Matthew Mullins is an American actor and martial artist. At the age of 16, in 2000, he won his first World Kickboxing Association title in Dublin, Ireland. This would be his first of five championships in the next three years.

Martial arts career
Mullins was featured in the Discovery Channel mini-series Extreme Martial Arts alongside Mike Chat. As of 2006, he holds a 4th degree Black belt in the style Shōrei-ryū and studies under martial arts instructor John Sharkey at Sharkey's Karate Studio in Naperville, Illinois.

While an underbelt, he met Mike Chaturantabut and together they created a martial arts style which later became known as Extreme Martial Arts (XMA).  Their style's growing popularity prompted the Discovery Channel to produce a documentary called XMA: Extreme Martial Arts. In this documentary, the producers covered the XMA style with modern technology such as motion-capture and 3D imaging to show how a martial artist can use his body. As a side story, they focused on Matt Mullins' attempt to come back to the competition world of sport karate.

Mullins holds seminars and martial arts camps. He appeared on shows such as The Jerry Lewis Telethon, The Wayne Brady Show, America's Got Talent (Season 2) and The Ellen DeGeneres Show, as well as sporting events, live action shows and karate tournaments.

Acting career
Mullins has appeared in national commercials for Motorola, America Online, Applebee's, Nike, Hanes and Pepsi as well as a lead actor in several films including Kung Fu Love Triangle, Bloodfist 2050, and Adventures of Johnny Tao: Rock Around the Dragon. He had a lead role portraying the character Len/Kamen Rider Wing Knight on the in-production TV show Kamen Rider: Dragon Knight. He also helped Mike Moh get the role of Hunt/Danny Cho/Kamen Rider Axe in the same show through their shared martial arts training.

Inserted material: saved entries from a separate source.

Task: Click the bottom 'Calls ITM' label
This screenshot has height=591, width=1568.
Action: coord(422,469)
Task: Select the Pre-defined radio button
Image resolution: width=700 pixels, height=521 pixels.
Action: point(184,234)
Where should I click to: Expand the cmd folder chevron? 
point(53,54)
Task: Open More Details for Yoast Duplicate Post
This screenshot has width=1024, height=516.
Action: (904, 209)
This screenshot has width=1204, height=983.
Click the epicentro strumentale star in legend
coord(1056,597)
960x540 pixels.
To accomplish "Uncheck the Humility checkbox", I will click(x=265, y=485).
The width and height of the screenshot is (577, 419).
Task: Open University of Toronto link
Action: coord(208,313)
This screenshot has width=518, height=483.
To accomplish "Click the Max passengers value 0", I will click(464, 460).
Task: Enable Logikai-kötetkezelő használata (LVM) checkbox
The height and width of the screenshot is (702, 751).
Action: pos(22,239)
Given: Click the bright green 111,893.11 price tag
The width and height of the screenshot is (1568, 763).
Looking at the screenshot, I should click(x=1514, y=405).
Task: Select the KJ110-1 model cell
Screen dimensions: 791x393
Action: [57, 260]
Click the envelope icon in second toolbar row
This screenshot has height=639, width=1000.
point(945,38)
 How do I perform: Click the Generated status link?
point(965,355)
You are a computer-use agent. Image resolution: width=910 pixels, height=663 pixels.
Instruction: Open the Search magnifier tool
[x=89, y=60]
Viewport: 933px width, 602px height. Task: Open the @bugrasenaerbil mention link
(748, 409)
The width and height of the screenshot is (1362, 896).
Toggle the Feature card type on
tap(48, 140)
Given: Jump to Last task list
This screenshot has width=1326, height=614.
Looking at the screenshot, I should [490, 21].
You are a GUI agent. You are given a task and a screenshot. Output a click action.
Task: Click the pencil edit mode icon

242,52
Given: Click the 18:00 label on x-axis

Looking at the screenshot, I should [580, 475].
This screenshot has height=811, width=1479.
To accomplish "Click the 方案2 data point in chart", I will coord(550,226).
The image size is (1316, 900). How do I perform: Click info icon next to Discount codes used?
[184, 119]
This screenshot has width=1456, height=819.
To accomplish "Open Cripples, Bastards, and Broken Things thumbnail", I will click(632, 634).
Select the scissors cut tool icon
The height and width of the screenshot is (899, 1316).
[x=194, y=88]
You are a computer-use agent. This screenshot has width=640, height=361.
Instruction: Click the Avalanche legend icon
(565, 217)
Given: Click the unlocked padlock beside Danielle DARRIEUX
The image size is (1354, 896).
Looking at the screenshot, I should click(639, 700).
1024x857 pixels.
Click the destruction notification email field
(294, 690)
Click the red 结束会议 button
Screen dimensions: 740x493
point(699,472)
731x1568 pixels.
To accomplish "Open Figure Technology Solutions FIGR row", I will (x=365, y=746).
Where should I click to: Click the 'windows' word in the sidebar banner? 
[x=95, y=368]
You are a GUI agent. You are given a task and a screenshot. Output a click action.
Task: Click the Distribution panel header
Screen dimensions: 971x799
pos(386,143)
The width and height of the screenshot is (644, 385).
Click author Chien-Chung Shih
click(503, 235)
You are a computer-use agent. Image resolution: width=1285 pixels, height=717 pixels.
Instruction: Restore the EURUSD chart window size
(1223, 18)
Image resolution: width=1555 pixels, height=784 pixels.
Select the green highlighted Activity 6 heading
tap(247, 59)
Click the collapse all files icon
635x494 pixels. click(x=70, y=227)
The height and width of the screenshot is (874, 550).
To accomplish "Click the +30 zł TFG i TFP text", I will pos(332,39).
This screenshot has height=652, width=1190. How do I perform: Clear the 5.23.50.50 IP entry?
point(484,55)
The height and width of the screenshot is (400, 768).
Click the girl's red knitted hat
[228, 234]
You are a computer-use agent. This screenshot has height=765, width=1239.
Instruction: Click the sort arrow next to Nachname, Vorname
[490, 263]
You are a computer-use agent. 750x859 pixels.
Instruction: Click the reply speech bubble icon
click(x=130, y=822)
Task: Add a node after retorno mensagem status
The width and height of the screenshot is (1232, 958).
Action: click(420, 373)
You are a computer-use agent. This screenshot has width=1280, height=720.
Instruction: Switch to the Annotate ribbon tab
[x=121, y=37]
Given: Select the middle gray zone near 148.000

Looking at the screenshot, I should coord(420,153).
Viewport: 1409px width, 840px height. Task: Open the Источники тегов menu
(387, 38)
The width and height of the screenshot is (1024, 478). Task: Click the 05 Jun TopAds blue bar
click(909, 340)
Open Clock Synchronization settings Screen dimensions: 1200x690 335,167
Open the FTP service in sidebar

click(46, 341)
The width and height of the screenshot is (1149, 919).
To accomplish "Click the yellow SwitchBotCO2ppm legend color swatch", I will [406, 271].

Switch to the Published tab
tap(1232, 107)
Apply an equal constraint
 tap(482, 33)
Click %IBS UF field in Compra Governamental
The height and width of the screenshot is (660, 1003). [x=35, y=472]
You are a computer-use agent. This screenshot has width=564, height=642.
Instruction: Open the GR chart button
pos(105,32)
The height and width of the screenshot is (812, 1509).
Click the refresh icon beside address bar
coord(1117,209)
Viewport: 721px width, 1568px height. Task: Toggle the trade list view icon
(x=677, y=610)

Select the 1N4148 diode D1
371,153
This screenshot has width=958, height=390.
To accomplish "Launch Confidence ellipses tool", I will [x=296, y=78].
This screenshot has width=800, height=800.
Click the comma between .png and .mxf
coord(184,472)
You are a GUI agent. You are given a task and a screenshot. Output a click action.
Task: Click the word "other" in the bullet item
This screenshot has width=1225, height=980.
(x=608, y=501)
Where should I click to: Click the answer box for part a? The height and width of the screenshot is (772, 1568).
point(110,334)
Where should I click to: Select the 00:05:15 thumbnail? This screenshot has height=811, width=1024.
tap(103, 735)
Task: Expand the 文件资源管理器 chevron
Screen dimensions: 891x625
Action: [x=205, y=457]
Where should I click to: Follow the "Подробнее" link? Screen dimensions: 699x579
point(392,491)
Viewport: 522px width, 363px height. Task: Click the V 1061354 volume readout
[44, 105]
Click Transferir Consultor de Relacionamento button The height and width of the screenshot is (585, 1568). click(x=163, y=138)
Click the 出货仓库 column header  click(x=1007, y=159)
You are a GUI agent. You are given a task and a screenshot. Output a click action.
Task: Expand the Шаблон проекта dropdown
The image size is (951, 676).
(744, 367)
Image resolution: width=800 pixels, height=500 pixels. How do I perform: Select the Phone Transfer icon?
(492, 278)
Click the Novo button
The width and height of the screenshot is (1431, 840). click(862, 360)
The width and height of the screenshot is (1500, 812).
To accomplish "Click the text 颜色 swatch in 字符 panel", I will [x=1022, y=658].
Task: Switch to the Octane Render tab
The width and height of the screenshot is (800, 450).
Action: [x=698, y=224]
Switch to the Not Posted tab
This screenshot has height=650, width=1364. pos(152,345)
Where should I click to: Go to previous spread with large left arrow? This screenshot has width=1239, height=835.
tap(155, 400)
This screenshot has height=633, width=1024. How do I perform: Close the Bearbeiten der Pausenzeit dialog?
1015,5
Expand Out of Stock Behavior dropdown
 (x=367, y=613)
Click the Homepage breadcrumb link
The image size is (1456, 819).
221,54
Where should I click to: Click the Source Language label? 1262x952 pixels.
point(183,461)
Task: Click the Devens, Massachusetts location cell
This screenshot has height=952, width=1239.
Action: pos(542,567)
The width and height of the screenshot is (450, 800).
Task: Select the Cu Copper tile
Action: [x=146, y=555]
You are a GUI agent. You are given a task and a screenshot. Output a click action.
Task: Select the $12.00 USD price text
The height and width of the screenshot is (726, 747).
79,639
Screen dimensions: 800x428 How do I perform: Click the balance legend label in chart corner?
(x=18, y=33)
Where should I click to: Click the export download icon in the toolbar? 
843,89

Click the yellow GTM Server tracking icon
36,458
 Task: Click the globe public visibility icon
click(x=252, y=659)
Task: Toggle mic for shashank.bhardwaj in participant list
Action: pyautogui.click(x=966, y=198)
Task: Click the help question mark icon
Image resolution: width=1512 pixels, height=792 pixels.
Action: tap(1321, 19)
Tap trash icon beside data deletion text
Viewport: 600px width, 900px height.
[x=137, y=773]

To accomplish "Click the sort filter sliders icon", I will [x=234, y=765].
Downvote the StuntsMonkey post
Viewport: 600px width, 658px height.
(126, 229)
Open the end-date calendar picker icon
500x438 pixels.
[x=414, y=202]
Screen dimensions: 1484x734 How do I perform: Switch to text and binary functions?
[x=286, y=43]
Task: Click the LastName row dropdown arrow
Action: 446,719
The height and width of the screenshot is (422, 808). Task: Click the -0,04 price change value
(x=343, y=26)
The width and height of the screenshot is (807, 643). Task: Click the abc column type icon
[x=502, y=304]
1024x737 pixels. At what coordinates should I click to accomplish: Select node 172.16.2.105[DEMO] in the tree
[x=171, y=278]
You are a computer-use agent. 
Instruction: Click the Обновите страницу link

Mullins was a reporter for LX TV 1st Look television program introducing DJ Hapa, as well as Shinkendo. He starred as Johnny Cage in the Kevin Tancharoen directed short film Mortal Kombat: Rebirth.

Filmography

Films
 Wentworth (2005) – Waiter
 Adventures of Johnny Tao: Rock Around the Dragon (2007) – Eddie
 Blood and Bone (2009) – Pretty Boy Price
 Freshmyn (2010) – Zach Markey
 Mortal Kombat: Rebirth (2010) – Johnny Cage
 Alpha Must Die (2012) - Blue
 The Wrath of Vajra (2013) - K-23/Bill
 Resident Evil: Vengeance (2013) - Chris Redfield
 Divergent (2014) - Fighter on Ring
 White Tiger (2015) - Michael Turner

Stunt work
 Ted Bundy (2002) – as Michael Reilly Burke's stunt double
 No Rules (2005) – as brotherhood fighter
 Severed (2009) – as fight choreographer
 Agents of S.H.I.E.L.D. (2014) - as fight coordinator
 Masterless (2015) - as stunt coordinator
 Defenders (2017) - as stunt coordinator
 Luke Cage (season 2)  (2018) - as fight coordinator

Video games
 Area 51 (1996) – Voice
 Tao Feng: Fist of the Lotus (2003) – Voice
 The Lord of the Rings: The Battle for Middle-Earth (2004) – Voice
 Uncharted: Drake's Fortune (2007) – Motion Capture: Nathan Drake
 Resident Evil 5 (2009) – Face Model: Chris Redfield
 Resident Evil 6 (2012) – Face Model: Chris Redfield

Television
 America's Got Talent (2007) – Himself – Performer
 Kamen Rider: Dragon Knight (2008–2009) – Len / Kamen Rider Wing Knight (Main Role)
 Misadventures in Matchmaking (2009) - Cobin in The Love Portal
 Mortal Kombat: Legacy (2011) – Johnny Cage
 Team Unicorn (2011) - Beach Stud in Alien Beach Crashers
 Kickin' It (2012) - Trent Darby in It Takes Two To Tangle
 Métal Hurlant Chronicles (2012) - Julian in King's Crown
 Agents of S.H.I.E.L.D. (2014) - Centipede Soldier in The Magical Place

Director
The Johnnies - 5 episodes

Producer
Resident Evil: Vengeance (2013)
The Johnnies - 5 episodes

References

External links
 
 
 Sideswipe Performance Team Official Website
 NERDSociety – Interview with Matt Mullins

Living people
Sportspeople from Naperville, Illinois
American martial artists
American male karateka
People from Euclid, Ohio
America's Got Talent contestants
American stunt performers
Year of birth missing (living people)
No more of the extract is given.